Assignment — Starting at the line with "You are a computer-use", copy each line through the last one below exactly as written, without any pictures.

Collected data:
== Segment start ==
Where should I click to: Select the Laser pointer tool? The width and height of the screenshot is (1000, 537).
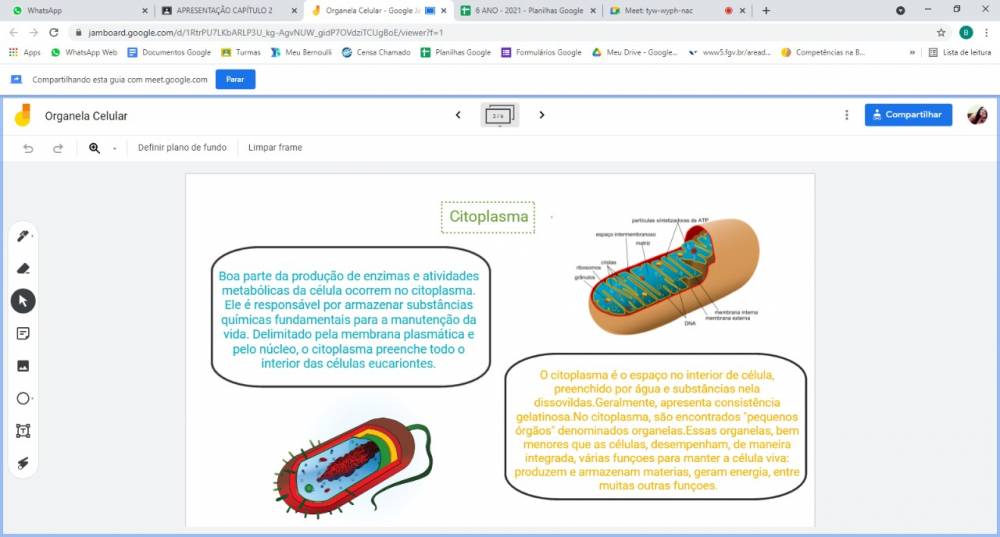[x=23, y=463]
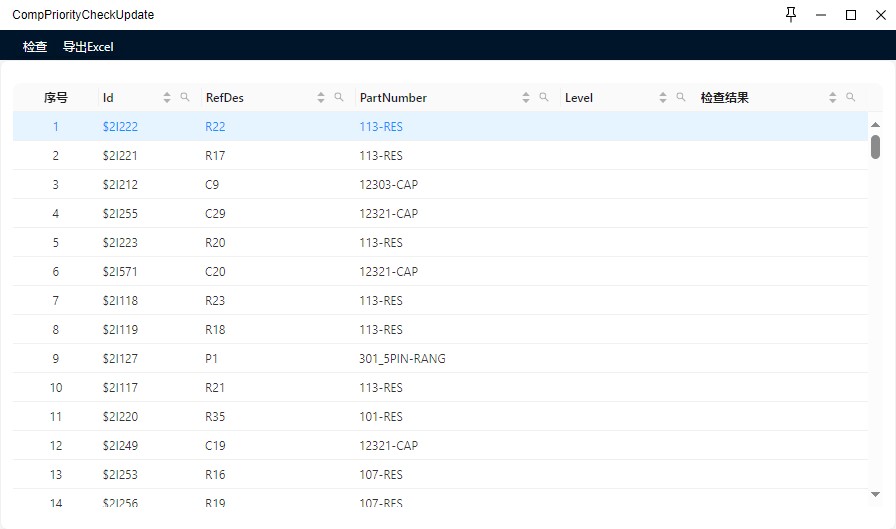Image resolution: width=896 pixels, height=529 pixels.
Task: Sort by 检查结果 column arrows
Action: pyautogui.click(x=833, y=98)
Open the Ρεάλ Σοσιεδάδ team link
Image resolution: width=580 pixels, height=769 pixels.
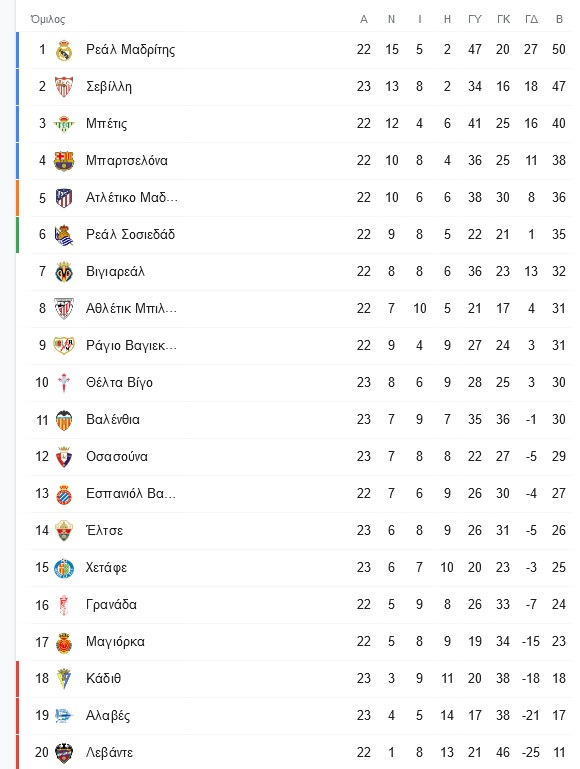click(130, 234)
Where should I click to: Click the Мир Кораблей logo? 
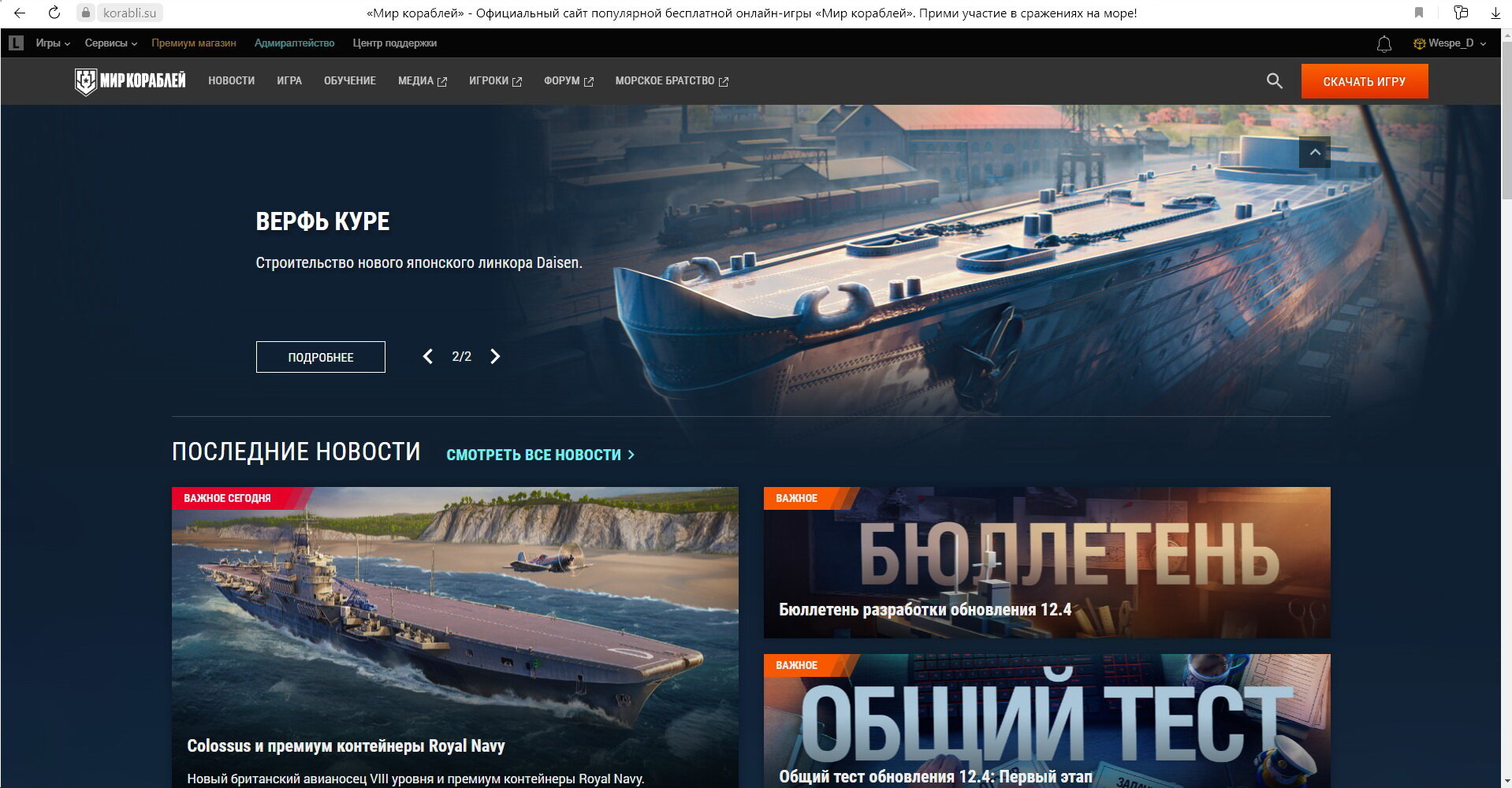tap(130, 81)
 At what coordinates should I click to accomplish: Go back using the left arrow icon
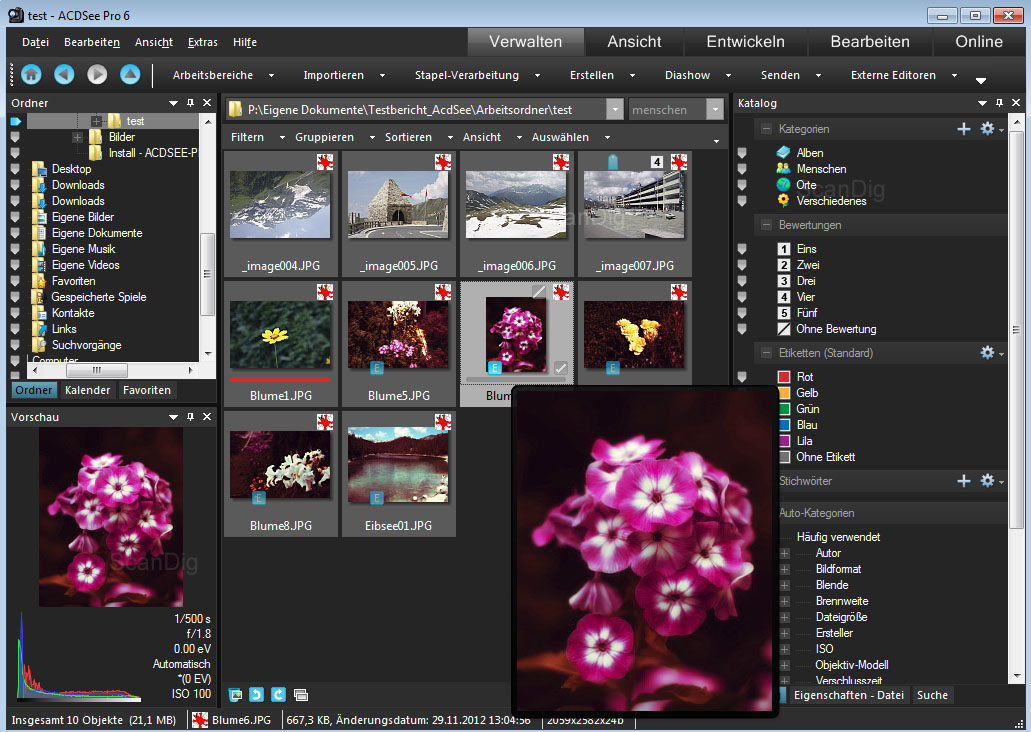pos(64,74)
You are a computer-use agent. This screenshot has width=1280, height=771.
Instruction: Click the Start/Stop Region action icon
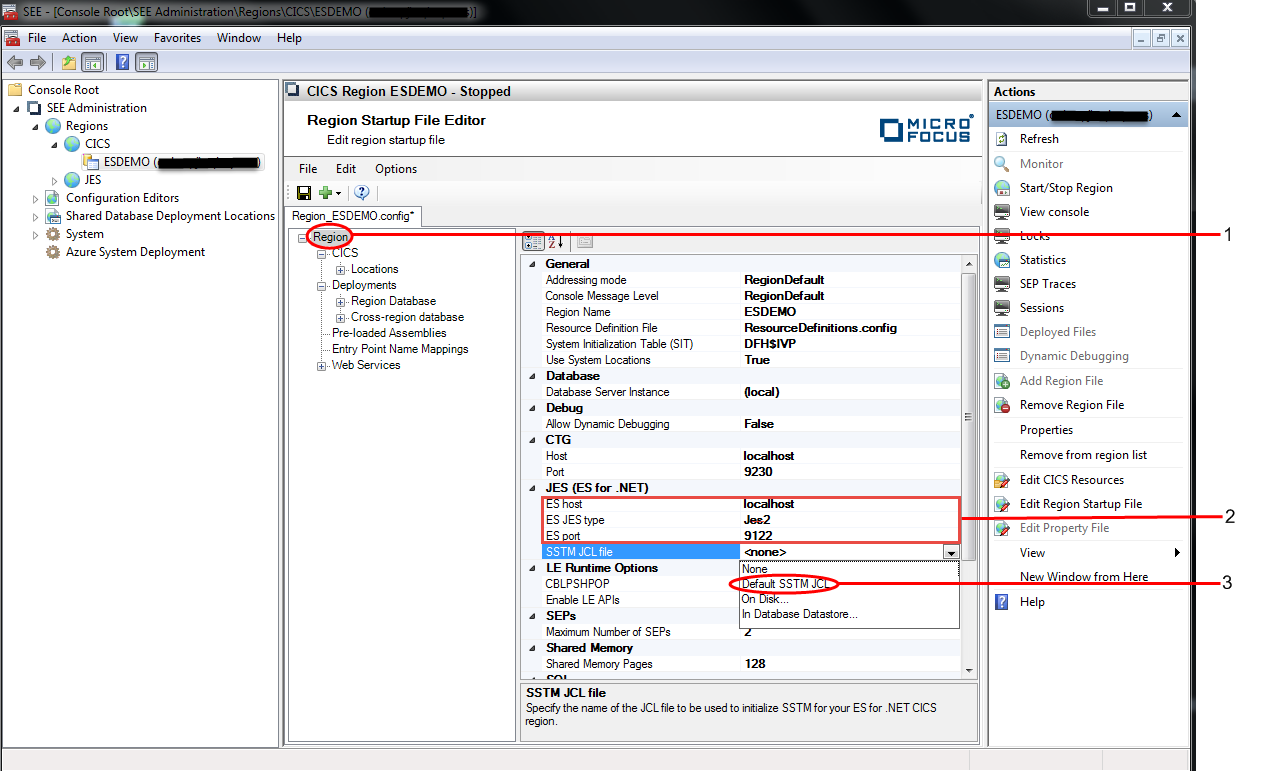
== Segment end ==
Answer space —
You are a computer-use agent. This screenshot has width=1280, height=771.
Instruction: Click the Start/Stop Region action icon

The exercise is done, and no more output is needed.